Thursday, July 15, 2010

We were totally lied to by our album covers!

I use Skype video to stay in touch with my far-flung family. I was just thinking about how video communication appeared in futuristic films when I was a kid. Take, for example, this shot from 2001: A Space Odyssey:


(I took it from this clip: http://www.youtube.com/watch?v=vWwo6JpMceg).

Notice anything funny? Something that doesn't match our real experiences with Skype? She's looking at us. 

In real, face-to-face communication, we look each other in the eye. I look at you and see you looking back at me.

When I Skype with my brother, I look at the picture of him on my screen.
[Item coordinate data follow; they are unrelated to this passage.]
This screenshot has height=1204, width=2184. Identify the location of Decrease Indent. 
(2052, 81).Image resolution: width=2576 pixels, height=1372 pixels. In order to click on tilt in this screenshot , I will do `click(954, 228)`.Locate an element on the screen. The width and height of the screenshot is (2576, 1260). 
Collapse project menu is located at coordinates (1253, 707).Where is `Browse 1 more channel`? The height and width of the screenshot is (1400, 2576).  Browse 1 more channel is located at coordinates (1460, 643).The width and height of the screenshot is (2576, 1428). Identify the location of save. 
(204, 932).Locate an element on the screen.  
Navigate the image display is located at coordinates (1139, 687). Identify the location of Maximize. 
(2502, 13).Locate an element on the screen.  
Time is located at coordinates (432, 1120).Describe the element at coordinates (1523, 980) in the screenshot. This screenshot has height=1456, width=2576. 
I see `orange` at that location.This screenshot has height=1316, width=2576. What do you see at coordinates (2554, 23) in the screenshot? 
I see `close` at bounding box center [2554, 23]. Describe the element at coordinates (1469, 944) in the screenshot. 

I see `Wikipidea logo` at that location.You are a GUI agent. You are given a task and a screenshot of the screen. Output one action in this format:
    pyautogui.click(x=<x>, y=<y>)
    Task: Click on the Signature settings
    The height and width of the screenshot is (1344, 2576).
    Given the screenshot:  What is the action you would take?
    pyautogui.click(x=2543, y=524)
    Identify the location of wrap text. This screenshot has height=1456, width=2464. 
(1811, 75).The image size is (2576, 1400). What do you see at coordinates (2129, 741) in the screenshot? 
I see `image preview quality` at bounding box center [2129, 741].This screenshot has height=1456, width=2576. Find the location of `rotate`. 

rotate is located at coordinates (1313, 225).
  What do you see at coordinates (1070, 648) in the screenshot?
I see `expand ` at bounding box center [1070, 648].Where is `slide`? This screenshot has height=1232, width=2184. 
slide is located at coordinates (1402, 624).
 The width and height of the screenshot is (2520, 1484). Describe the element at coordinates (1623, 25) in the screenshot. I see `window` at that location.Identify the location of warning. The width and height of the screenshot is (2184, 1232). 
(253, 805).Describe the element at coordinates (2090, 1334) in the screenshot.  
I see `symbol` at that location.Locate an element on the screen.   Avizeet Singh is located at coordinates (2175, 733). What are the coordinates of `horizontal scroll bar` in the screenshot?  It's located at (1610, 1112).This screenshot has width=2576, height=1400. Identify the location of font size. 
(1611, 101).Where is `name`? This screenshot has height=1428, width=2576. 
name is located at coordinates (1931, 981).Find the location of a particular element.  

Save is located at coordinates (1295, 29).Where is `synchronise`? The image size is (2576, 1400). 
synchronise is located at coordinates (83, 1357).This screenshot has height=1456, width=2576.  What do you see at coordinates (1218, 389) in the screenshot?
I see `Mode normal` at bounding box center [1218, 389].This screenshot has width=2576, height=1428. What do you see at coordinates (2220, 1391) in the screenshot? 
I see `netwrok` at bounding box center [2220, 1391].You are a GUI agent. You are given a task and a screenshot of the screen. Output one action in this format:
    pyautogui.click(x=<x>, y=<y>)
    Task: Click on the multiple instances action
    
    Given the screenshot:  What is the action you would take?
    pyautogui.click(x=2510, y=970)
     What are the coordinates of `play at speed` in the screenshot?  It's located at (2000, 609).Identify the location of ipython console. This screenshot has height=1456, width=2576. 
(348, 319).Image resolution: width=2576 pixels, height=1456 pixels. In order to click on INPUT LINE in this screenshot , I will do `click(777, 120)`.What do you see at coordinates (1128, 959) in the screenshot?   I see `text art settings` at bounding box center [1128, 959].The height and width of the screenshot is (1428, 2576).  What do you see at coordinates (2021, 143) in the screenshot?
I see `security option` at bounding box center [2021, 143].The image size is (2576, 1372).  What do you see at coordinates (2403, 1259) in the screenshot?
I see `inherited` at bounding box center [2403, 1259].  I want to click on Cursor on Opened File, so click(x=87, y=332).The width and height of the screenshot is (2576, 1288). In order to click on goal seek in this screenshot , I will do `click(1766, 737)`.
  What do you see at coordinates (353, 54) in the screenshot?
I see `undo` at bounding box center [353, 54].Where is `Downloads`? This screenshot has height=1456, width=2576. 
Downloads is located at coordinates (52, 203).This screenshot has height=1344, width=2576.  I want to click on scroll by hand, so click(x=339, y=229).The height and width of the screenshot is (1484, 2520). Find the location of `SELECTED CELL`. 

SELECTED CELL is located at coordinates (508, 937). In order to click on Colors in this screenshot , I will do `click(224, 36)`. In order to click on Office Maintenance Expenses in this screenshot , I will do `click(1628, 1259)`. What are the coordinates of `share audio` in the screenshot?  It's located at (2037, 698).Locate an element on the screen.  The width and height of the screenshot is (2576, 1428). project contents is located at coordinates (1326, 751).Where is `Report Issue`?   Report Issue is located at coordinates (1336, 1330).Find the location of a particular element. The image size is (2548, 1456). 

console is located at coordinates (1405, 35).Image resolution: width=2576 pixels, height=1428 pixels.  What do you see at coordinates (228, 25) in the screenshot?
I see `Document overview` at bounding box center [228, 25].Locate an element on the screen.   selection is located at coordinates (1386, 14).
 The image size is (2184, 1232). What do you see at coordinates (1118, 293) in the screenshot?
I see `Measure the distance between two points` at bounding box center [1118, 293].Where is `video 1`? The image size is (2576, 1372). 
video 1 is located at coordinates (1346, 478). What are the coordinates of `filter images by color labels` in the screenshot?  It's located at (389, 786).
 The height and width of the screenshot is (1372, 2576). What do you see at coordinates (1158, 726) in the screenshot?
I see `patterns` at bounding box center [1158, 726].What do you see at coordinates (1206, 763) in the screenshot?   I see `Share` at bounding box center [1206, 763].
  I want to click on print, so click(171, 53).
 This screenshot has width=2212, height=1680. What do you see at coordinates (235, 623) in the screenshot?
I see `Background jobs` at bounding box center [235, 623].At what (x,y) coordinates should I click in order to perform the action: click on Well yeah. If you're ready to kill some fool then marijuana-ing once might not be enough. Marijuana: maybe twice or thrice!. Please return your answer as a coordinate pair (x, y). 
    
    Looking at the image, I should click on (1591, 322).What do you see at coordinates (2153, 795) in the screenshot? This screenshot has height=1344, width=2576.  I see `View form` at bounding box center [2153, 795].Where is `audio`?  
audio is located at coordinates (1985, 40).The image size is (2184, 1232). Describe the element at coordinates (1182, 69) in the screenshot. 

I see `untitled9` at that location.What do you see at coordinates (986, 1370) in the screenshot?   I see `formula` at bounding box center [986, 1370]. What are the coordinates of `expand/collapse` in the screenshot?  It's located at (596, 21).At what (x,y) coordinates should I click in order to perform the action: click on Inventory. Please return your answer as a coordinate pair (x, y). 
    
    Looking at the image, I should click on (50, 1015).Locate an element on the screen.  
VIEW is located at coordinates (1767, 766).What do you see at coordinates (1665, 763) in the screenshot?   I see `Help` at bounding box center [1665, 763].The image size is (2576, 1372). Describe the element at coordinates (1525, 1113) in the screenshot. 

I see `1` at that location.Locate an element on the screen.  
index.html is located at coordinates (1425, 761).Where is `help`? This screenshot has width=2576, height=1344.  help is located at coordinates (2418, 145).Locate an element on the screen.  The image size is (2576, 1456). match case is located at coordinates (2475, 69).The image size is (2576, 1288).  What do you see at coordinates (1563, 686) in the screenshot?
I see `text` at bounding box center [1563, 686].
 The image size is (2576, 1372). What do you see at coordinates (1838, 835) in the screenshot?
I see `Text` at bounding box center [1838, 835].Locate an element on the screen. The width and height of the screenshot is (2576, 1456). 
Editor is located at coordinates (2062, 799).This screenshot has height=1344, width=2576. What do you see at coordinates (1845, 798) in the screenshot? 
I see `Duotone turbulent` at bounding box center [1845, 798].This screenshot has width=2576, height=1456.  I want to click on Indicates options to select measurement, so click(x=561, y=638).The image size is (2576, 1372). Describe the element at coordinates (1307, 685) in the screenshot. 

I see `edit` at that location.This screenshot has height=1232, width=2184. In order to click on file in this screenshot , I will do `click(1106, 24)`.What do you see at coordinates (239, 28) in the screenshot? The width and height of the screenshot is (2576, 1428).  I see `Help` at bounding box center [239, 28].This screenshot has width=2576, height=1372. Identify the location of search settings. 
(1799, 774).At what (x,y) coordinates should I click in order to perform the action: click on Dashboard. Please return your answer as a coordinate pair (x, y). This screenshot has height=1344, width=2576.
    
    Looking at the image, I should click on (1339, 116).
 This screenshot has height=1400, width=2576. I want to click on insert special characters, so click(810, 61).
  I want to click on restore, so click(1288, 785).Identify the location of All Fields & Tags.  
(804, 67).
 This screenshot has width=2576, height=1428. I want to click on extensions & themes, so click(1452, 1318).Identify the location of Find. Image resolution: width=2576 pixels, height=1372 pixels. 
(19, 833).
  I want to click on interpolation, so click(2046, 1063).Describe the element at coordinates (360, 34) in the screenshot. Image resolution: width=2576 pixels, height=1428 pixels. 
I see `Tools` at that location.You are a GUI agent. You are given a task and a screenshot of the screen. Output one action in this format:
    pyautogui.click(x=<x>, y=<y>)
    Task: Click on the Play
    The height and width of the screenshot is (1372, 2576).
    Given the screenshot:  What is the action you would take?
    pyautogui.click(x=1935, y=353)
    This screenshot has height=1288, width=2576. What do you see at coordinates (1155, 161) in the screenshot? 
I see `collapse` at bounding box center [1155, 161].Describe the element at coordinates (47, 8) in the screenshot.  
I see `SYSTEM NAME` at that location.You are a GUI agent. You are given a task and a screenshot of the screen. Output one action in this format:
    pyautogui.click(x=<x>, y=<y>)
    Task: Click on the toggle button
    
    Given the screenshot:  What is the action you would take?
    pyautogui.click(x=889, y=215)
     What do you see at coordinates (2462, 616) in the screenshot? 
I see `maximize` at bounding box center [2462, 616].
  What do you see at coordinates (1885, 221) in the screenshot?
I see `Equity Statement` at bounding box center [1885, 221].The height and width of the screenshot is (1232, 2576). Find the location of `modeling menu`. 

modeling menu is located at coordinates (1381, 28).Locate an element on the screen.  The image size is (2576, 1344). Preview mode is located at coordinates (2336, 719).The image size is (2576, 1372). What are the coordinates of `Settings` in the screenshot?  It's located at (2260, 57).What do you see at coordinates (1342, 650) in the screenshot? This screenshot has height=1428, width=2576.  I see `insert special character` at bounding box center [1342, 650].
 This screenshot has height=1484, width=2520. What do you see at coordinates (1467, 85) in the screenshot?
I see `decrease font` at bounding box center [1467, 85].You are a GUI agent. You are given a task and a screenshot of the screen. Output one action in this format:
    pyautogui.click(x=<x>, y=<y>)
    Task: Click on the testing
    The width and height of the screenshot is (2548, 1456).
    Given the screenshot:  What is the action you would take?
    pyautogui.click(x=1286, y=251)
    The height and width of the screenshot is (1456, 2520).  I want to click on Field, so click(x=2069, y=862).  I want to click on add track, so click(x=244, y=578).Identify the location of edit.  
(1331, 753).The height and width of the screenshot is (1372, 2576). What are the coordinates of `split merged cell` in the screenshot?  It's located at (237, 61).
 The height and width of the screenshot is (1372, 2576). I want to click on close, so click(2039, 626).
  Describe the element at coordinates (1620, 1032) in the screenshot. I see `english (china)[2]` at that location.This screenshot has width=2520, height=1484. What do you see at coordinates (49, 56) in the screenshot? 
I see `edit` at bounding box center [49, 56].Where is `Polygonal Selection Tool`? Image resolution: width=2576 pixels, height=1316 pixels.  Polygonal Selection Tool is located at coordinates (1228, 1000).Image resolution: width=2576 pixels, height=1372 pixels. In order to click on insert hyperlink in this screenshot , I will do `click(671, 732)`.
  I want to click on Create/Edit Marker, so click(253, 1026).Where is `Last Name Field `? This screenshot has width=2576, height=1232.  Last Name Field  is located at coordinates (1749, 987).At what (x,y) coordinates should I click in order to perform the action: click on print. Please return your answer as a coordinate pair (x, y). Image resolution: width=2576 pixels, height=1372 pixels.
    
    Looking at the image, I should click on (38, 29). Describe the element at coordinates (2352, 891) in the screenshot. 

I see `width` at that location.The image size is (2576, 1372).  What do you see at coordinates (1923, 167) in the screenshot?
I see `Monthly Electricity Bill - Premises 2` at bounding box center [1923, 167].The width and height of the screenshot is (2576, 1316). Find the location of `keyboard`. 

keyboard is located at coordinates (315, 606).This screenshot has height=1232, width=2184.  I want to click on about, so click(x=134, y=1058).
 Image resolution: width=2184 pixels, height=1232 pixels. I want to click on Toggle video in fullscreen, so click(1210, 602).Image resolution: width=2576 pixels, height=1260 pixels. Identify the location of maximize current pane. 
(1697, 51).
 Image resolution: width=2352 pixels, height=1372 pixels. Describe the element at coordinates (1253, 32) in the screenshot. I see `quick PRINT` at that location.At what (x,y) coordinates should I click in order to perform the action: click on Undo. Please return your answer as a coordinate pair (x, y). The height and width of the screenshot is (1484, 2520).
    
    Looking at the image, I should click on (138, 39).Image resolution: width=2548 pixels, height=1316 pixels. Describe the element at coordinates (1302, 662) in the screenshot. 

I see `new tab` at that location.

But the picture he sees isn't taken from my screen, it's taken from my camera, which is usually on the top of the monitor. So to him it looks like I'm looking down instead of looking directly at him.

In the videophone sequence in 2001, and in just about every other videophone scene in a movie ever, the person  on the other side is looking at a camera. It looks natural, but it almost never happens.

Recent media seems to be getting this right. For example, this NSFW video by Morningwood (http://www.youtube.com/watch?v=7kYLImd8_Xc).

I've noticed that the larger my screen is, the worse it gets, as that tends to increase the gap between the camera and the picture. I have taken to shrinking the Skype window and putting it as close to the camera as possible, to make it look more natural on the other side.

I wonder how long it will take for technology to make this easy? I wonder what technology it will require?

Maybe when digital cameras become dirt-cheap (like $0.01) and microscopic, we can make an LCD display with an array of cameras embedded in a matrix across it. Then the software can track the eyes of the person on the other side, and pick the camera closest to those eyes.